As usual, the truth likely lies somewhere in the middle.

But the one thing I am sure of is that things will never be the same. I wonder if the decline of American Christianity since the 1960’s can be compared with the economic crash that began in 2008. The expansion of the market in the years before 2008 should not have happened. While we think of that time as “normal,” it was really irresponsible and exceptional—individually and corporately. In a similar way, perhaps American Christianity should not have expanded as rapidly or as far as it did. Clearly, at least in the waning years, the core reality of the church was substituted by a not-so cleverly disguised social club.

Those expansion years are now behind us, and like so many families struggling with upside-down mortgages, job loss, and other day-to-day crises, much of American Christianity is overburdened as a result of its earlier expansion. Some “contracting” will inevitably be a part of our transformation into the future.

But what is certain to me is that things will never look that way again…because it never should have looked that way before.


But “abundance” is one of the hallmarks of the Kingdom of God, and so abundance will characterize the life of American Christianity—and our individual lives—as we adapt to the changing present and future. It will be abundance even though it doesn’t look like a thousand people on a church roll or hundreds of thousands of dollars in the church budget.

  • It will be an abundance of God’s presence, as we are led in our participation in God’s mission.
  • It will be an abundance of God’s love, as we embody compassion for our neighbor.
  • It will be an abundance of God’s Spirit, as the flame that burns within us becomes a fire that consumes and inspires those we meet.
  • It will be an abundance of God’s peace, as we are reconciled to one another.
  • It will be an abundance of God’s joy, as we celebrate our newfound life in Christ.

On some level, we are experiencing that abundance right now, because I believe God has already given us enough—enough to do what God desires right now.

Sure, we I wish we had some more people in Sunday School and in the service. Sure, there are many things we could do if we had a bigger budget. But we have enough to do something right now, with God’s leading.

Look at what we have done—with just our building in the past couple years.

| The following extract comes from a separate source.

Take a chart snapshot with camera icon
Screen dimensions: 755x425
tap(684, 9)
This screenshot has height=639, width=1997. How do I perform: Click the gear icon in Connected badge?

On a weekly basis, we have dozens of adults and youth pass through our doors for support, encouragement, friendship, spiritual direction, social services, vocational guidance, computer proficiency learning, counseling, food, and so much more. They come to the Career Center, LATTE, a meeting of the Boy Scouts or Daisy Scouts, therapy, BEDS, and Bible Studies. And we’re still just talking about weekdays!

Perhaps God will multiply our contribution like these loaves and fish. Perhaps, like in the parable of the talents in Matthew 25, we will be “put in charge of many things” since we have been “trustworthy in a few things” (v.23).

I don’t know.

But I do know this: Jesus was never hindered in his ministry by a lack of physical resources. Sometimes, like in our NT text, more resources appeared as if by magic. Sometimes, individuals stepped up to provide those needs. In other occasions, it turned out those needs weren’t “needs” after all.

I think our experience will be similar. In some cases, God will provide in miraculous ways. In others, people will step up unexpectedly—which is no less miraculous. And, of course, we’ll discover some of our “needs” weren’t really needed after all.


The kingdom of God is an abundant place. That is what Jesus is telling us. That is the reality God is inviting us to live into. And we’ll find God working toward that abundance—if we look between five loaves and five thousand people; if we take a peek between two fish and twelve baskets of left-overs.

Let’s feed and be fed as our Lord teaches us.